Search the records for "value". Report every line where it occurs.

-------- RECORDS PROVIDED

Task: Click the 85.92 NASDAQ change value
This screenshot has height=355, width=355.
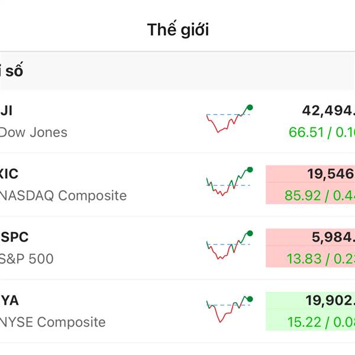Action: click(x=303, y=195)
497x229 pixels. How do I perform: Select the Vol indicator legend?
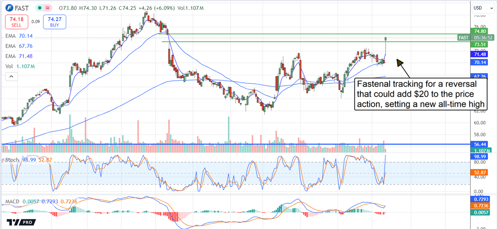[19, 66]
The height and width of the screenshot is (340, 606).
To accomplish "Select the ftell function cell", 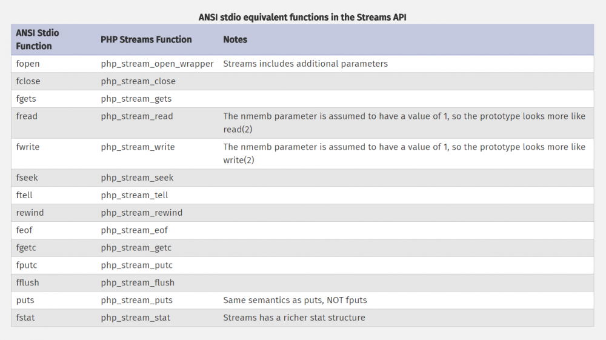I will (x=26, y=195).
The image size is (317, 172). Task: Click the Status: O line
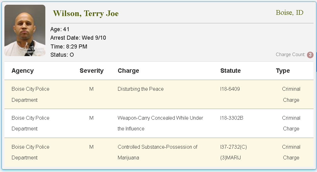[x=62, y=55]
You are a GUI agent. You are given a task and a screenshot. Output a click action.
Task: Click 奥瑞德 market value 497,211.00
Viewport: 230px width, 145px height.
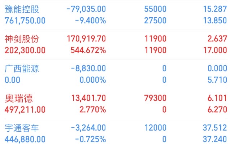[25, 109]
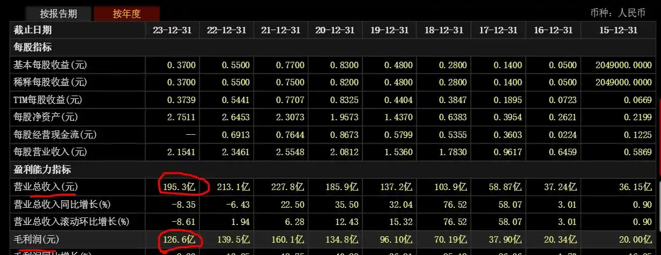Click the 每股经营现金流(元) row label
661x255 pixels.
click(x=55, y=135)
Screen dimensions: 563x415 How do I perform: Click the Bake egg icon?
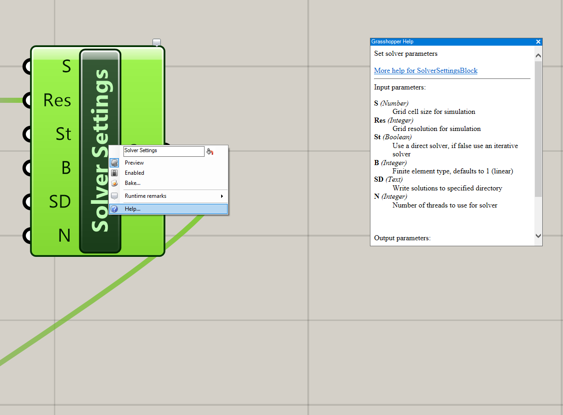tap(115, 183)
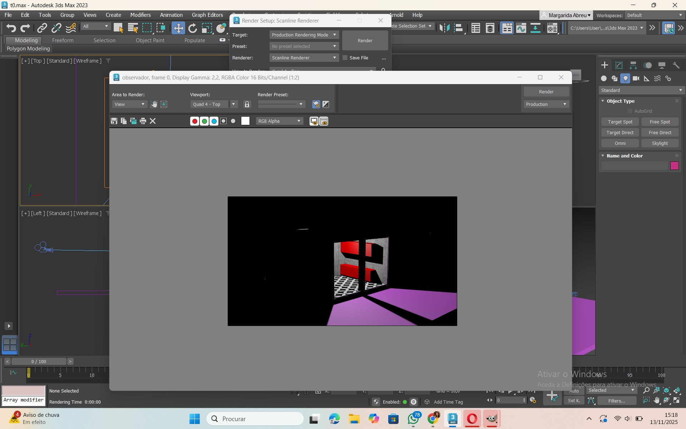
Task: Open the magenta object color swatch
Action: [x=674, y=166]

----------------

* [WRITTEN SOLUTION]
Task: Click the 85.92 NASDAQ change value
Task: Click 奥瑞德 market value 497,211.00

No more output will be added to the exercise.